No. The compiler is forced to assume x isn't null, because int y = *x; has no meaning iff x IS null, so the compiler can't possibly generate any code to cover that case. There's no definition of that construct for the compiler to work off of that could possibly allow x to be null.

Blame the standard if you want, but you can't blame the compiler for not generating code to cover behaviour that you've made up in your head.

[cronjobber]

> the bureaucratic mindset holds that the rules are always, by definition, correct

It has long been known that you can get better optimization if you disregard correctness ;)

C compiler writers know that the assumption "pointer is not null because it was dereferenced" doesn't hold in general. C compiler writers know that they're performing incorrect optimizations.

The bureaucracy now doesn't tell them that the transformation is correct. It tells them it is fine to be incorrect because UB.

The bureaucracy gives them a "license to kill" for the greater good.

(What is the greater good, you ask? Can't answer that; ask a bureaucrat.)

[adrianN]

If you don't like the "ridiculous" standard, maybe you shouldn't be writing the language that it defines. There are plenty of discussions online what parts of the standard should be changed to get a "friendly C" [1], unfortunately there is no consensus that could be implemented.

[1] http://blog.regehr.org/archives/1287

[mfukar]

Compilers operate under rules. The rules in this case say the null test is redundant.

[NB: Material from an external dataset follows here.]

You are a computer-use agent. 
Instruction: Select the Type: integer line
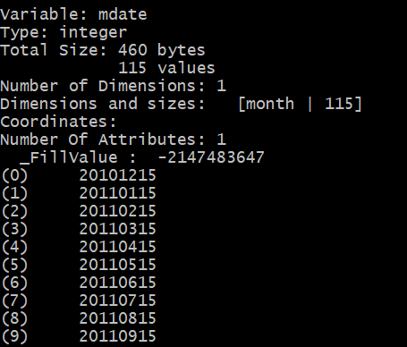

You could argue the rules are "wrong", but that's a totally different topic.

[lmm]

This battle has been fought and lost. If you require sensible behaviour, just move on and use a language that offers it. C compilers will do what makes them look good on benchmarks, and various "friendly C" efforts have been tried and failed.

[vyodaiken]

Au contraire - gcc and clang both appear to do the right thing now.

[mfukar]

https://godbolt.org/g/lqmNLh

[mjevans]

You can't though. It's always possible to re-link the objects.

[E6300]

You can if, for example, the function is static. Also there could be a link-time optimization pass. The linker can see all calls to that function, unless the function is exported.